Substantial tissue loss, such as in large bone defects, represents a clinical challenge for which regenerative therapies and tissue engineering strategies aim at offering treatment alternatives to conventional replacement approaches by metallic implants. 3D printing technologies provide endless opportunities to shape scaffold structures that could support endogenous regeneration. However, it remains unclear which of the numerous parameters at hand eventually enhance tissue regeneration. In the last decades, a significant effort has been made in the development of computer tools to optimize scaffold designs. Here, we aim at giving a more comprehensive overview summarizing current computer optimization framework technologies. We confront these with the most recent advances in scaffold mechano-biological optimization, discuss their limitations and provide suggestions for future development. We conclude that the field needs to move forward to not only optimize scaffolds to avoid implant failures but to improve their mechano-biological behaviour: providing an initial stimulus for fast tissue organisation and healing and accounting for remodelling, scaffold degradation and consecutive filling with host tissue. So far, modelling approaches fall short in including the various scales of tissue dynamics. With this review, we wish to stimulate a move towards multi-dynamic mechano-biological optimization of 3D-printed scaffolds. STATEMENT OF SIGNIFICANCE: Large bone defects represent a clinical challenge for which tissue engineering strategies aim at offering alternatives to conventional treatment strategies. 3D printing technologies provide endless opportunities to shape scaffold structures that could support endogenous regeneration. However, it remains unclear which of the numerous parameters at hand eventually enhance tissue regeneration. In the last decades, a significant effort has been made in the development of computer tools to optimize scaffold designs. This review summarizes current computer optimization frameworks and most recent advances in mechano-biological optimization of bone scaffolds to better stimulate bone regeneration. We wish to stimulate a move towards multi-dynamic mechano-biological optimization of 3D-printed scaffolds.

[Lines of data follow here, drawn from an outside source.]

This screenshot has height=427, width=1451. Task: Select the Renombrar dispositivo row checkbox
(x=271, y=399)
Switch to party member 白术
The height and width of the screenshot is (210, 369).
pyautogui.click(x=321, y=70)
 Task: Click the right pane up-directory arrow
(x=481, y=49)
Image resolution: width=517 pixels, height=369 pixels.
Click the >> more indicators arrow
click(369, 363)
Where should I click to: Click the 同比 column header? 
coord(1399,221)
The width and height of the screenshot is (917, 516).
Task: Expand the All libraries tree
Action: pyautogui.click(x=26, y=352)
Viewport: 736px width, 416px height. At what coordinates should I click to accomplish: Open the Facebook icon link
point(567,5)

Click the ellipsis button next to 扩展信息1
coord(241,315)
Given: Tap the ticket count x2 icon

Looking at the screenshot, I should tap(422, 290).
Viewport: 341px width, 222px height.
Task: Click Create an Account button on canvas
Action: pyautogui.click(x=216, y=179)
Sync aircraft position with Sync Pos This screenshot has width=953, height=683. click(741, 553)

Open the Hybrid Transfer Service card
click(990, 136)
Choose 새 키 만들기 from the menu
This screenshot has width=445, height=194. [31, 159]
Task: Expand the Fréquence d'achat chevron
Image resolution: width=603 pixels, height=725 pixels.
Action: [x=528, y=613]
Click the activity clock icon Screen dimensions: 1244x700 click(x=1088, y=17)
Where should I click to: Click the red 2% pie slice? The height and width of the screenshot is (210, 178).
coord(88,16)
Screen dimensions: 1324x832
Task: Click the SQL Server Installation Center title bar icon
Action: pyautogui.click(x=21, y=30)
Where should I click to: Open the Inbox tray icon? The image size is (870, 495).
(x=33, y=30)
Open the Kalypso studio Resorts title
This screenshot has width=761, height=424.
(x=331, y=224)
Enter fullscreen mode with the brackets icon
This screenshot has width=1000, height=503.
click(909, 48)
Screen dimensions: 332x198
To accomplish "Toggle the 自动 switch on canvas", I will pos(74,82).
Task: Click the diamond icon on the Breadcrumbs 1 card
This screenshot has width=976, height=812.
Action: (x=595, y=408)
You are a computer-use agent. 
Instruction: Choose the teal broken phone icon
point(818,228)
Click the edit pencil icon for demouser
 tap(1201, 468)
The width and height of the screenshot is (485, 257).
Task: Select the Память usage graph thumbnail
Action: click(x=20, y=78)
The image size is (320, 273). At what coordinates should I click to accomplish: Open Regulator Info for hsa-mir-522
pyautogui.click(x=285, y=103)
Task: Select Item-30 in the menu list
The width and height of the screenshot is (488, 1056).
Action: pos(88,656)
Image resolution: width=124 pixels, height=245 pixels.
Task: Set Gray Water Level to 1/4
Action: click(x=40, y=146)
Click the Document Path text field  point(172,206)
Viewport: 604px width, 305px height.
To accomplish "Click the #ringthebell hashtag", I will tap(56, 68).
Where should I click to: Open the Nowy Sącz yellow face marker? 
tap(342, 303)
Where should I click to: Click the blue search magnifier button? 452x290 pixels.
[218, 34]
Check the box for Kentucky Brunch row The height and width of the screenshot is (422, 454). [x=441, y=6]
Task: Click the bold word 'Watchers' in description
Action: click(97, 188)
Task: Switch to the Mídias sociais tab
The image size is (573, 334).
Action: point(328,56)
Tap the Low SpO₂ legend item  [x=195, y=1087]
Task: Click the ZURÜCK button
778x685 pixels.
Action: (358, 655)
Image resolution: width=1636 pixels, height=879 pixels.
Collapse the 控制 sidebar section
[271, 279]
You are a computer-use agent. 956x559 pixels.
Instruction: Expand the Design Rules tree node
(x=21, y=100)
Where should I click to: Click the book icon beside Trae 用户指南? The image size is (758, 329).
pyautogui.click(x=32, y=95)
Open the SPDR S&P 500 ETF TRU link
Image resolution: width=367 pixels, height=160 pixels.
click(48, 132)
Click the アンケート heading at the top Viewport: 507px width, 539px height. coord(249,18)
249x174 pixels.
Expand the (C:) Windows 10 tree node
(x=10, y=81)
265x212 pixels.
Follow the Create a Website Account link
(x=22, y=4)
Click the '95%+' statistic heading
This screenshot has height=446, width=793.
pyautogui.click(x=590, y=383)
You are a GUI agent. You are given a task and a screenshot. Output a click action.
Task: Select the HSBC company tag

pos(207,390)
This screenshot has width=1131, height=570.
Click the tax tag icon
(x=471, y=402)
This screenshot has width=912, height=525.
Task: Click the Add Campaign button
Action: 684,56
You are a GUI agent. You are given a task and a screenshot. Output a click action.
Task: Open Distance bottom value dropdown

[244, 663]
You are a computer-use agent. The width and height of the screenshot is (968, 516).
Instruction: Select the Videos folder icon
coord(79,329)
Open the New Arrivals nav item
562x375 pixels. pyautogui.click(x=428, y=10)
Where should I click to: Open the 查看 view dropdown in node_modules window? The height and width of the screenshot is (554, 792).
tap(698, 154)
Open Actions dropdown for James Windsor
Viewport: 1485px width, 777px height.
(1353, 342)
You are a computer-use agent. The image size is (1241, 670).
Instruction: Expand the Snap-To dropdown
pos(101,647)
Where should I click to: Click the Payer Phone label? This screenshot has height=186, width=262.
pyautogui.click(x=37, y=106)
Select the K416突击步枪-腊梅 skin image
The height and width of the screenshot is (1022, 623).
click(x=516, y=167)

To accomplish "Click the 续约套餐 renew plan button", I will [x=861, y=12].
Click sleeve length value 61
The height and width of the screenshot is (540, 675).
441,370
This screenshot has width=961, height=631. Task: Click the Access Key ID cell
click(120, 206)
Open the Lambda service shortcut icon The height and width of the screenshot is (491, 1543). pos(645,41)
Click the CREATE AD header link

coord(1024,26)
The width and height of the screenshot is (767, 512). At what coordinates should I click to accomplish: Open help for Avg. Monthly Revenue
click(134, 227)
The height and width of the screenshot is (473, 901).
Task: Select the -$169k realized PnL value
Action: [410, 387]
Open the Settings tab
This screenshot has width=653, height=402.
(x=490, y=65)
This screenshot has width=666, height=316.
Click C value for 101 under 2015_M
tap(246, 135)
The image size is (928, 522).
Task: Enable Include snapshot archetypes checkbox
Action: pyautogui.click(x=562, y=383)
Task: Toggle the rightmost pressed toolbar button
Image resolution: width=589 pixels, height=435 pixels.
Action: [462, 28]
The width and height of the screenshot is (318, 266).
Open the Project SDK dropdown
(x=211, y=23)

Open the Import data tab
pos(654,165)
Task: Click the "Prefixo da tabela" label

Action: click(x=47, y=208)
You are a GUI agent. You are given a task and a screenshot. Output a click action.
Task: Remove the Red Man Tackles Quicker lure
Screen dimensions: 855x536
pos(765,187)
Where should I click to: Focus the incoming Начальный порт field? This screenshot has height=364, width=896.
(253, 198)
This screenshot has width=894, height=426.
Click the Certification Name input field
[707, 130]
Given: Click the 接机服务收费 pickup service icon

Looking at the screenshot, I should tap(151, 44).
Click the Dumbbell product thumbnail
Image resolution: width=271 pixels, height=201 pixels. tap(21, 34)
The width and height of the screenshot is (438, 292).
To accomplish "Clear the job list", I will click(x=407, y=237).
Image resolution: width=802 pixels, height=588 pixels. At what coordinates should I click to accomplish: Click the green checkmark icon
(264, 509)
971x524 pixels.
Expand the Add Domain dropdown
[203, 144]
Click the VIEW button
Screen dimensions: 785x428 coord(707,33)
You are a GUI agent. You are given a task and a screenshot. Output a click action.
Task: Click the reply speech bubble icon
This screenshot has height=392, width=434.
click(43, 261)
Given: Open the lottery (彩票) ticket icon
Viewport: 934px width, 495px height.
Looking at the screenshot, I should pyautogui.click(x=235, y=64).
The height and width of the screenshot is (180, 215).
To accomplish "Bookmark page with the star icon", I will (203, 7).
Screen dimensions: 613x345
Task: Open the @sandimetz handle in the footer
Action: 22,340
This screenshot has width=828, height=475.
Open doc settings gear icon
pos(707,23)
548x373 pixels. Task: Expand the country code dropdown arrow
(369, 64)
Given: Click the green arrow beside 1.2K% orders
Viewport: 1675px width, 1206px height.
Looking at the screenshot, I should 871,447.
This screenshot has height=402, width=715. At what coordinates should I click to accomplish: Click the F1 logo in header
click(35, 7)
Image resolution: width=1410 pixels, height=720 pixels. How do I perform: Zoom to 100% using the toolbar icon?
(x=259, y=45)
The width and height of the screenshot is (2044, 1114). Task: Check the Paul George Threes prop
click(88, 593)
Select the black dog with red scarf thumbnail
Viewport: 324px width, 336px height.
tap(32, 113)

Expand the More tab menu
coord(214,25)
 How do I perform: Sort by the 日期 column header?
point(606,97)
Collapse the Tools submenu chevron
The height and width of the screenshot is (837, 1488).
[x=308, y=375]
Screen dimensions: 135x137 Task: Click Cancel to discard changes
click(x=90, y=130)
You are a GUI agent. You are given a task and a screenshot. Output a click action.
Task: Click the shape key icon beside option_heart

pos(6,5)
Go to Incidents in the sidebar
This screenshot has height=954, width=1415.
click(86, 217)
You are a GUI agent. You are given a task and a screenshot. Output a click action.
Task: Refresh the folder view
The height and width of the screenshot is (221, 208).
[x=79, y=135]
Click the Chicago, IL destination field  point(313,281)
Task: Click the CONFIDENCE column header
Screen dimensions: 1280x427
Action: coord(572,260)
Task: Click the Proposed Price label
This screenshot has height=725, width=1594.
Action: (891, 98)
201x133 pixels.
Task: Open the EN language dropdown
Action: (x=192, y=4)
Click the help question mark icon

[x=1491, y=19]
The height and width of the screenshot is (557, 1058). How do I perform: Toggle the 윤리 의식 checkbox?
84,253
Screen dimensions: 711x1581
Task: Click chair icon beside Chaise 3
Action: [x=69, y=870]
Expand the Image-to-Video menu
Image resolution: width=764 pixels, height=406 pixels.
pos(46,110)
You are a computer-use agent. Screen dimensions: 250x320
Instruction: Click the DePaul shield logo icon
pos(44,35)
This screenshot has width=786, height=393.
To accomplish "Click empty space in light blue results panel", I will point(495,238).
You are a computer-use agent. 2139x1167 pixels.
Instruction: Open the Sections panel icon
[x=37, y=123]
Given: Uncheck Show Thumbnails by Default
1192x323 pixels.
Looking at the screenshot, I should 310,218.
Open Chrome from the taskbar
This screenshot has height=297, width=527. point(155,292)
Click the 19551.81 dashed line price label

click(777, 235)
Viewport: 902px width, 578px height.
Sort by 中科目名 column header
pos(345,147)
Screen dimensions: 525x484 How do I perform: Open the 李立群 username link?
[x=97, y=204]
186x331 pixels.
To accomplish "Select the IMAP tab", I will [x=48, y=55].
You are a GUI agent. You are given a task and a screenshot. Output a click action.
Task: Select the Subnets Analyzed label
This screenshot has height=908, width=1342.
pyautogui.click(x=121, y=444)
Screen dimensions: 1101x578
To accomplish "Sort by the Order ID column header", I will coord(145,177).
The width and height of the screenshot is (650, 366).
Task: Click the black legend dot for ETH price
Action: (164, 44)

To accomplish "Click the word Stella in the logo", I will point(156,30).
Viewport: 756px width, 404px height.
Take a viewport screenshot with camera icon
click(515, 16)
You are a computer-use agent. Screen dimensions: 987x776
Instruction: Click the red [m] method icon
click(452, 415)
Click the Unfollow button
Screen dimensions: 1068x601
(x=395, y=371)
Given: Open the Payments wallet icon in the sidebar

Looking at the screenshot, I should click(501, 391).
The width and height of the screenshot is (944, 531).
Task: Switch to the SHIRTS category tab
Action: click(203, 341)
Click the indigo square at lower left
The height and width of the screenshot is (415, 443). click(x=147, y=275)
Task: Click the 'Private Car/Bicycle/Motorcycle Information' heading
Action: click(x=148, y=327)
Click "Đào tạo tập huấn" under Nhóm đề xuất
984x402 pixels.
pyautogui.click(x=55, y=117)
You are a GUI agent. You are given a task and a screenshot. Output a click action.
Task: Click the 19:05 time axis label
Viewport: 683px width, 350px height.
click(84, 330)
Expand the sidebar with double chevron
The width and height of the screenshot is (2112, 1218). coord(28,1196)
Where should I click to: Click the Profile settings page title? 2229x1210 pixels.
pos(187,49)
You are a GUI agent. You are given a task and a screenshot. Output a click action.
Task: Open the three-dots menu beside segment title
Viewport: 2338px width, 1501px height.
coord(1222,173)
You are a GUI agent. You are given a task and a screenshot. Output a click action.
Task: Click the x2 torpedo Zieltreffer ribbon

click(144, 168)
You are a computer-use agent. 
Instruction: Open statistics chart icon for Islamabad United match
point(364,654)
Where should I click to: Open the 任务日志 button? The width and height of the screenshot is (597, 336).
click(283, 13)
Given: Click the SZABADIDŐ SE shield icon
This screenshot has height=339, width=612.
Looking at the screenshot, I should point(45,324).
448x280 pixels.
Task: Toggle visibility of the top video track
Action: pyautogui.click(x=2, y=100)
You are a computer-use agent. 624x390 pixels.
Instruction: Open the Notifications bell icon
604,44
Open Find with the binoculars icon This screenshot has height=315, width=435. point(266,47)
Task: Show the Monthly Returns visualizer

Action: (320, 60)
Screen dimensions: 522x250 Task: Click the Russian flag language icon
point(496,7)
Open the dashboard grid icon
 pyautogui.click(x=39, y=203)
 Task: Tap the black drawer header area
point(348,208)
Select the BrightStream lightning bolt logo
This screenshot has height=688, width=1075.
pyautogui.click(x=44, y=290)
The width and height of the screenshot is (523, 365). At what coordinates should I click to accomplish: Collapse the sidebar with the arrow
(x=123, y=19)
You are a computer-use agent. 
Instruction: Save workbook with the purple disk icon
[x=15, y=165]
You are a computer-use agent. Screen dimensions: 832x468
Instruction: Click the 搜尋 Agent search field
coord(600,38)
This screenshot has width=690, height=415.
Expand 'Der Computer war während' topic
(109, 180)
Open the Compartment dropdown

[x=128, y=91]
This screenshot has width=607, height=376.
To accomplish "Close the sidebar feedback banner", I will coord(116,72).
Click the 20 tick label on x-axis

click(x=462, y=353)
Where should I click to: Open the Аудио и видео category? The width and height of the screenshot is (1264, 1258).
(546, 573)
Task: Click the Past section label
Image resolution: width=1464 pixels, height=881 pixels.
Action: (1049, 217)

大量的组织损失,如在大的骨缺损中,代表了一个临床挑战,对于这个挑战,再生疗法和组织工程策略旨在通过金属植入物提供替代传统替代方法的治疗选择。3D 打印技术提供了无限的机会来塑造支架结构,这些结构可以支持内源性再生。然而,目前仍不清楚手头的众多参数最终会增强组织再生。在过去的几十年中,人们做出了巨大的努力来开发计算机工具以优化支架设计。在这里,我们旨在更全面地概述当前的计算机优化框架技术。我们将这些技术与支架机械生物学优化的最新进展进行了对比,讨论了它们的局限性,并为未来的发展提供了建议。我们得出的结论是,该领域需要向前发展,不仅要优化支架以避免植入物失效,还要改善其机械生物学行为:为快速组织组织和愈合提供初始刺激,并考虑到重塑、支架降解以及随后的宿主组织填充。到目前为止,建模方法在包括组织动力学的各种尺度方面还存在不足。通过本综述,我们希望激发对 3D 打印支架的多动态机械生物学优化的研究。
大的骨缺损代表了一个临床挑战,对于这个挑战,组织工程策略旨在提供替代传统治疗策略的选择。3D 打印技术提供了无限的机会来塑造支架结构,这些结构可以支持内源性再生。然而,目前仍不清楚手头的众多参数最终会增强组织再生。在过去的几十年中,人们做出了巨大的努力来开发计算机工具以优化支架设计。本综述总结了当前的计算机优化框架以及骨支架机械生物学优化的最新进展,以更好地激发骨再生。我们希望激发对 3D 打印支架的多动态机械生物学优化的研究。